Games I never signed up for.
Games with rules I never questioned.
The follower count game. The net worth game. The impressive-sounding title game. The "car I drive" game. And here's the thing - I wasn't even losing most of them. I was doing... fine.
Maybe better than fine.
But I felt like I was running on a treadmill in someone else's gym, wearing someone else's shoes.
You know what's wild? We spend our entire lives optimizing for metrics that someone else invented. Your salary becomes a proxy for your worth. Your job title becomes a proxy for your identity. The size of your house, the brand of your car, the exotic stamp on your passport - all these visible markers that we can screenshot and post and prove.
Meanwhile, the stuff that actually compounds... it's invisible.
The depth of your relationships? Can't be quantified.
The wisdom you've accumulated from failures? Doesn't show up on LinkedIn.
Your capacity for presence?
Your ability to sit with discomfort?
The peace you've made with your mortality?
The craft you've mastered not for applause but for love of the work itself?
None of that has a leaderboard.
I think about my grandfather sometimes. That old man was a soldier & then a small-town builder his whole life. Never made much money. No social media presence - obviously. No impressive title. But people would travel hours just to talk with him. He'd remember what you read six months ago and why it mattered to you.
He taught me that attention is the rarest form of generosity.
By modern metrics? He lost every game.
By the measures that matter? He was the richest man I knew.
Look... I'm not saying ambition is bad or success is meaningless. I'm saying we've outsourced the definition of what winning looks like. We've let the visible eclipse the valuable. We're so busy keeping score that we forgot to ask - whose game is this, anyway?
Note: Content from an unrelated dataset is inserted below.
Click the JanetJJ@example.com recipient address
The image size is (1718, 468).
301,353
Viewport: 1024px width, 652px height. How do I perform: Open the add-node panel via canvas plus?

The optimization mindset says: play every game, maximize every metric, leave no edge unexploited. The actualization mindset asks: which games align with who I'm becoming? Which scores actually matter to the person I want to be at the end?
And here's the uncomfortable truth - you can win at life and still have it be the wrong game. You can climb the ladder efficiently only to realize it was leaning against the wrong wall. You can optimize yourself into a corner, Excel spreadsheet perfect, and wake up one morning wondering who you became along the way.
So maybe the real work isn't playing the games better. Maybe it's the courage to stop, look around, and ask.
Did I agree to this? Is this mine?
Because the scorecards we inherit aren't the ones we have to keep.
So, what game are you actually trying to win?